-- Given entries follows --
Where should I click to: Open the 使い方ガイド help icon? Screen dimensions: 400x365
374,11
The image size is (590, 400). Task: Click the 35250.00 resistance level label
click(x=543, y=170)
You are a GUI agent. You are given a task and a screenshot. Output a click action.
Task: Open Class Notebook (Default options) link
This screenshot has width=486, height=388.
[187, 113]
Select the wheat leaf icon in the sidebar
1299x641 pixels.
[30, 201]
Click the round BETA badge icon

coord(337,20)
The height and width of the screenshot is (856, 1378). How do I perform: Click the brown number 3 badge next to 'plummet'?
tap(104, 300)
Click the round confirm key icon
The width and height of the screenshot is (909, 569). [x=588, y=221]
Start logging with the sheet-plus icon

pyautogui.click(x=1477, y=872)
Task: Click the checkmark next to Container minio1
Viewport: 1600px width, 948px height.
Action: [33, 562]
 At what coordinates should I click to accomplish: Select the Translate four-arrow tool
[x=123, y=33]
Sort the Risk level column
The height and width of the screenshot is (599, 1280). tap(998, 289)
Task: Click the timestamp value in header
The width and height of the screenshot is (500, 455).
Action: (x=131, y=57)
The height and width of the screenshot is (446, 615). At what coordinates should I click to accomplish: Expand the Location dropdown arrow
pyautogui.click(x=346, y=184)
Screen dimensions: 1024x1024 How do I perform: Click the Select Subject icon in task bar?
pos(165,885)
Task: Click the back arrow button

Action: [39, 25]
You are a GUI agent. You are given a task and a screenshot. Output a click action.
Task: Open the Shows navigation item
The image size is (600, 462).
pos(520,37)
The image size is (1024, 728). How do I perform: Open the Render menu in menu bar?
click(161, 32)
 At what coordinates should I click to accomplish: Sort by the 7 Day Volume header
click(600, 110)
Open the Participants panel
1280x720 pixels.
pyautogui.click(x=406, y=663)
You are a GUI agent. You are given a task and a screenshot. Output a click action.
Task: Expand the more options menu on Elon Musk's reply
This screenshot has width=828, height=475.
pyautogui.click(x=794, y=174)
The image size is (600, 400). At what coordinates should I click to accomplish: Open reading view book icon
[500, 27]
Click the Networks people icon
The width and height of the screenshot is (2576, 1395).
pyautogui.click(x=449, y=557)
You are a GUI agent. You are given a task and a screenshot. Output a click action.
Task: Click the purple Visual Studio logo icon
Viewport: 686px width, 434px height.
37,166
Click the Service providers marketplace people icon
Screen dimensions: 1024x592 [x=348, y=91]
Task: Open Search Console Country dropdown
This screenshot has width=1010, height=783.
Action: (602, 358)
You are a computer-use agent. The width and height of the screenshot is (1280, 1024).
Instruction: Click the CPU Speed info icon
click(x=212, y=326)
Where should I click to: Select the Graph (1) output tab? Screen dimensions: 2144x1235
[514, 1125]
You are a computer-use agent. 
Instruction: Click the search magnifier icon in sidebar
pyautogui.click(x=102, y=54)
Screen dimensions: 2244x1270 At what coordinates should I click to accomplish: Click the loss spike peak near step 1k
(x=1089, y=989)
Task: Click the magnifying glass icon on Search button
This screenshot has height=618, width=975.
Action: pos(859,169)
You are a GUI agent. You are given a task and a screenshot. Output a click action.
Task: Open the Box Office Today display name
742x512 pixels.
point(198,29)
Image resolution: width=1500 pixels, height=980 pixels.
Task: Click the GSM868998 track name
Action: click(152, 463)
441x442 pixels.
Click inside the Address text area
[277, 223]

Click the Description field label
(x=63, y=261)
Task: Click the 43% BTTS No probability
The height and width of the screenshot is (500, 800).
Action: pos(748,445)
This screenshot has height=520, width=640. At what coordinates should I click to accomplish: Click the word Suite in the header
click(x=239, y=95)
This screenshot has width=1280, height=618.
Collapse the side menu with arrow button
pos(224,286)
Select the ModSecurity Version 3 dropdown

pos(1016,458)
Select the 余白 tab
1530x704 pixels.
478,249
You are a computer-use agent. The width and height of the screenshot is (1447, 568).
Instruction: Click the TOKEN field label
-- Given entries concluded --
### [Exercise prompt]
Could you retype the entire listing exactly?

### [Written answer]
Where should I click to: Open the 使い方ガイド help icon? Screen dimensions: 400x365
374,11
The image size is (590, 400). Task: Click the 35250.00 resistance level label
click(x=543, y=170)
You are a GUI agent. You are given a task and a screenshot. Output a click action.
Task: Open Class Notebook (Default options) link
This screenshot has width=486, height=388.
[187, 113]
Select the wheat leaf icon in the sidebar
1299x641 pixels.
[30, 201]
Click the round BETA badge icon

coord(337,20)
The height and width of the screenshot is (856, 1378). How do I perform: Click the brown number 3 badge next to 'plummet'?
tap(104, 300)
Click the round confirm key icon
The width and height of the screenshot is (909, 569). [x=588, y=221]
Start logging with the sheet-plus icon

pyautogui.click(x=1477, y=872)
Task: Click the checkmark next to Container minio1
Viewport: 1600px width, 948px height.
Action: [33, 562]
 At what coordinates should I click to accomplish: Select the Translate four-arrow tool
[x=123, y=33]
Sort the Risk level column
The height and width of the screenshot is (599, 1280). tap(998, 289)
Task: Click the timestamp value in header
The width and height of the screenshot is (500, 455).
Action: (x=131, y=57)
The height and width of the screenshot is (446, 615). At what coordinates should I click to accomplish: Expand the Location dropdown arrow
pyautogui.click(x=346, y=184)
Screen dimensions: 1024x1024 How do I perform: Click the Select Subject icon in task bar?
pos(165,885)
Task: Click the back arrow button

Action: [39, 25]
You are a GUI agent. You are given a task and a screenshot. Output a click action.
Task: Open the Shows navigation item
The image size is (600, 462).
pos(520,37)
The image size is (1024, 728). How do I perform: Open the Render menu in menu bar?
click(161, 32)
 At what coordinates should I click to accomplish: Sort by the 7 Day Volume header
click(600, 110)
Open the Participants panel
1280x720 pixels.
pyautogui.click(x=406, y=663)
You are a GUI agent. You are given a task and a screenshot. Output a click action.
Task: Expand the more options menu on Elon Musk's reply
This screenshot has width=828, height=475.
pyautogui.click(x=794, y=174)
The image size is (600, 400). At what coordinates should I click to accomplish: Open reading view book icon
[500, 27]
Click the Networks people icon
The width and height of the screenshot is (2576, 1395).
pyautogui.click(x=449, y=557)
You are a GUI agent. You are given a task and a screenshot. Output a click action.
Task: Click the purple Visual Studio logo icon
Viewport: 686px width, 434px height.
37,166
Click the Service providers marketplace people icon
Screen dimensions: 1024x592 [x=348, y=91]
Task: Open Search Console Country dropdown
This screenshot has width=1010, height=783.
Action: (602, 358)
You are a computer-use agent. The width and height of the screenshot is (1280, 1024).
Instruction: Click the CPU Speed info icon
click(x=212, y=326)
Where should I click to: Select the Graph (1) output tab? Screen dimensions: 2144x1235
[514, 1125]
You are a computer-use agent. 
Instruction: Click the search magnifier icon in sidebar
pyautogui.click(x=102, y=54)
Screen dimensions: 2244x1270 At what coordinates should I click to accomplish: Click the loss spike peak near step 1k
(x=1089, y=989)
Task: Click the magnifying glass icon on Search button
This screenshot has height=618, width=975.
Action: pos(859,169)
You are a GUI agent. You are given a task and a screenshot. Output a click action.
Task: Open the Box Office Today display name
742x512 pixels.
point(198,29)
Image resolution: width=1500 pixels, height=980 pixels.
Task: Click the GSM868998 track name
Action: click(152, 463)
441x442 pixels.
Click inside the Address text area
[277, 223]

Click the Description field label
(x=63, y=261)
Task: Click the 43% BTTS No probability
The height and width of the screenshot is (500, 800).
Action: pos(748,445)
This screenshot has height=520, width=640. At what coordinates should I click to accomplish: Click the word Suite in the header
click(x=239, y=95)
This screenshot has width=1280, height=618.
Collapse the side menu with arrow button
pos(224,286)
Select the ModSecurity Version 3 dropdown

pos(1016,458)
Select the 余白 tab
1530x704 pixels.
478,249
You are a computer-use agent. The width and height of the screenshot is (1447, 568).
Instruction: Click the TOKEN field label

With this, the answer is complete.